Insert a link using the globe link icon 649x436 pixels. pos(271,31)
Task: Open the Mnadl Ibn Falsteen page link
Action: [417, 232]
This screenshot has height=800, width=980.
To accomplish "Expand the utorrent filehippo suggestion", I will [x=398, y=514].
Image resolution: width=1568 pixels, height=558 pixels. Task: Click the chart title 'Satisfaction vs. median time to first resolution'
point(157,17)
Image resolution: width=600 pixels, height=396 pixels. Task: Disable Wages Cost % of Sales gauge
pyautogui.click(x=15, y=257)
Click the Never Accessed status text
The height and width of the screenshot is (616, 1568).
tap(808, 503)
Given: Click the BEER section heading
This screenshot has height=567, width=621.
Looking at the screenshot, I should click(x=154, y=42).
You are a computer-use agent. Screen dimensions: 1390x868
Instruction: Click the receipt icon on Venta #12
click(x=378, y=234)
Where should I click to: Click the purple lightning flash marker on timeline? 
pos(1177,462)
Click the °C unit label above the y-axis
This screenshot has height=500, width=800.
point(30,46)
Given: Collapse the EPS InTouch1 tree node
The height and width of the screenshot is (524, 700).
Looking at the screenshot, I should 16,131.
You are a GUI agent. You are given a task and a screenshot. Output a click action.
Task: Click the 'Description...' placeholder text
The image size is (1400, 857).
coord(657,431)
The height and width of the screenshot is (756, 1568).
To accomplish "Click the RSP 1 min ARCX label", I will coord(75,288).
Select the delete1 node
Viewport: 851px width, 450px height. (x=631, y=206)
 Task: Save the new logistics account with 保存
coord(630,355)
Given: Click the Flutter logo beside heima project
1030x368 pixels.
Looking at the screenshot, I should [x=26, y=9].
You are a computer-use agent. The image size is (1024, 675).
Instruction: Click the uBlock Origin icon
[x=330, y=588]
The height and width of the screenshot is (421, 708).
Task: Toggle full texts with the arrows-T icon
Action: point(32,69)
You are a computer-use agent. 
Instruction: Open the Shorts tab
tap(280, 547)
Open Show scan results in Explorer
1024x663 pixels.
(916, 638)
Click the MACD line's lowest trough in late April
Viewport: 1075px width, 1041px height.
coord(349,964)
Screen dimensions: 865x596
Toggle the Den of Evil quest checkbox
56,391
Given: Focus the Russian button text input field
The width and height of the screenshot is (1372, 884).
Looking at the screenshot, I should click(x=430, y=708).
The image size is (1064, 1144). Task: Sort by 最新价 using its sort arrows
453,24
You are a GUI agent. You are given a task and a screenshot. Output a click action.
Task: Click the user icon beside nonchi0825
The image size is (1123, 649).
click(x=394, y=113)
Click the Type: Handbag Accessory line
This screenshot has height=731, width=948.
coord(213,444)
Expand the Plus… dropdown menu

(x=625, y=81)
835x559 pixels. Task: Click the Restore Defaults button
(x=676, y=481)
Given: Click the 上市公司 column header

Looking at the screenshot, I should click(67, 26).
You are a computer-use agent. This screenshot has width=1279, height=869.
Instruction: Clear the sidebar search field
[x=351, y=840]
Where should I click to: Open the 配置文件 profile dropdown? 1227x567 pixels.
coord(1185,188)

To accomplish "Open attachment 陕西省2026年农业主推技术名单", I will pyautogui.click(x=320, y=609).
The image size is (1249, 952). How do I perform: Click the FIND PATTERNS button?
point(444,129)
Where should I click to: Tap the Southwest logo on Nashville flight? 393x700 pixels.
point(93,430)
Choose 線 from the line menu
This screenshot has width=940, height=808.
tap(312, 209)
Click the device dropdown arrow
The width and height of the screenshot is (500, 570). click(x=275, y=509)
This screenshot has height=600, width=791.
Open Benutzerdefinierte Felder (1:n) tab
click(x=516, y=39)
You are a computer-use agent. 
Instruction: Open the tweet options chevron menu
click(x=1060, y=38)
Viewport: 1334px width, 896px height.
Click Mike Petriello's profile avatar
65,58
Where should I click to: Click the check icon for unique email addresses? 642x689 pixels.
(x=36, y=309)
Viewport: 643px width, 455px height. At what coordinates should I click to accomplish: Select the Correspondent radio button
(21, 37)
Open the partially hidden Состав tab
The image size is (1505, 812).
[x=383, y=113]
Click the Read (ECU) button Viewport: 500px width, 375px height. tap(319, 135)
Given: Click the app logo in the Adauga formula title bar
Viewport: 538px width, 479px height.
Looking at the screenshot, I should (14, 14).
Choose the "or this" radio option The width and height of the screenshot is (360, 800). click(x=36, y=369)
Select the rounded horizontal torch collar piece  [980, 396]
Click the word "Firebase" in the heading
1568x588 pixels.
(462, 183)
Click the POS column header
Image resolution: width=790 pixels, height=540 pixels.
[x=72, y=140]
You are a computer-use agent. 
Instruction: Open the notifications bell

——————————

_Exercise goal_
For each line in the listing, return it exactly as shown.

_Output below_
Insert a link using the globe link icon 649x436 pixels. pos(271,31)
Task: Open the Mnadl Ibn Falsteen page link
Action: [417, 232]
This screenshot has height=800, width=980.
To accomplish "Expand the utorrent filehippo suggestion", I will [x=398, y=514].
Image resolution: width=1568 pixels, height=558 pixels. Task: Click the chart title 'Satisfaction vs. median time to first resolution'
point(157,17)
Image resolution: width=600 pixels, height=396 pixels. Task: Disable Wages Cost % of Sales gauge
pyautogui.click(x=15, y=257)
Click the Never Accessed status text
The height and width of the screenshot is (616, 1568).
tap(808, 503)
Given: Click the BEER section heading
This screenshot has height=567, width=621.
Looking at the screenshot, I should click(x=154, y=42).
You are a computer-use agent. Screen dimensions: 1390x868
Instruction: Click the receipt icon on Venta #12
click(x=378, y=234)
Where should I click to: Click the purple lightning flash marker on timeline? 
pos(1177,462)
Click the °C unit label above the y-axis
This screenshot has height=500, width=800.
point(30,46)
Given: Collapse the EPS InTouch1 tree node
The height and width of the screenshot is (524, 700).
Looking at the screenshot, I should 16,131.
You are a GUI agent. You are given a task and a screenshot. Output a click action.
Task: Click the 'Description...' placeholder text
The image size is (1400, 857).
coord(657,431)
The height and width of the screenshot is (756, 1568).
To accomplish "Click the RSP 1 min ARCX label", I will coord(75,288).
Select the delete1 node
Viewport: 851px width, 450px height. (x=631, y=206)
 Task: Save the new logistics account with 保存
coord(630,355)
Given: Click the Flutter logo beside heima project
1030x368 pixels.
Looking at the screenshot, I should [x=26, y=9].
You are a computer-use agent. The image size is (1024, 675).
Instruction: Click the uBlock Origin icon
[x=330, y=588]
The height and width of the screenshot is (421, 708).
Task: Toggle full texts with the arrows-T icon
Action: point(32,69)
You are a computer-use agent. 
Instruction: Open the Shorts tab
tap(280, 547)
Open Show scan results in Explorer
1024x663 pixels.
(916, 638)
Click the MACD line's lowest trough in late April
Viewport: 1075px width, 1041px height.
coord(349,964)
Screen dimensions: 865x596
Toggle the Den of Evil quest checkbox
56,391
Given: Focus the Russian button text input field
The width and height of the screenshot is (1372, 884).
Looking at the screenshot, I should click(x=430, y=708).
The image size is (1064, 1144). Task: Sort by 最新价 using its sort arrows
453,24
You are a GUI agent. You are given a task and a screenshot. Output a click action.
Task: Click the user icon beside nonchi0825
The image size is (1123, 649).
click(x=394, y=113)
Click the Type: Handbag Accessory line
This screenshot has height=731, width=948.
coord(213,444)
Expand the Plus… dropdown menu

(x=625, y=81)
835x559 pixels. Task: Click the Restore Defaults button
(x=676, y=481)
Given: Click the 上市公司 column header

Looking at the screenshot, I should click(67, 26).
You are a computer-use agent. This screenshot has width=1279, height=869.
Instruction: Clear the sidebar search field
[x=351, y=840]
Where should I click to: Open the 配置文件 profile dropdown? 1227x567 pixels.
coord(1185,188)

To accomplish "Open attachment 陕西省2026年农业主推技术名单", I will pyautogui.click(x=320, y=609).
The image size is (1249, 952). How do I perform: Click the FIND PATTERNS button?
point(444,129)
Where should I click to: Tap the Southwest logo on Nashville flight? 393x700 pixels.
point(93,430)
Choose 線 from the line menu
This screenshot has width=940, height=808.
tap(312, 209)
Click the device dropdown arrow
The width and height of the screenshot is (500, 570). click(x=275, y=509)
This screenshot has height=600, width=791.
Open Benutzerdefinierte Felder (1:n) tab
click(x=516, y=39)
You are a computer-use agent. 
Instruction: Open the tweet options chevron menu
click(x=1060, y=38)
Viewport: 1334px width, 896px height.
Click Mike Petriello's profile avatar
65,58
Where should I click to: Click the check icon for unique email addresses? 642x689 pixels.
(x=36, y=309)
Viewport: 643px width, 455px height. At what coordinates should I click to accomplish: Select the Correspondent radio button
(21, 37)
Open the partially hidden Состав tab
The image size is (1505, 812).
[x=383, y=113]
Click the Read (ECU) button Viewport: 500px width, 375px height. tap(319, 135)
Given: Click the app logo in the Adauga formula title bar
Viewport: 538px width, 479px height.
Looking at the screenshot, I should (14, 14).
Choose the "or this" radio option The width and height of the screenshot is (360, 800). click(x=36, y=369)
Select the rounded horizontal torch collar piece  [980, 396]
Click the word "Firebase" in the heading
1568x588 pixels.
(462, 183)
Click the POS column header
Image resolution: width=790 pixels, height=540 pixels.
[x=72, y=140]
You are a computer-use agent. 
Instruction: Open the notifications bell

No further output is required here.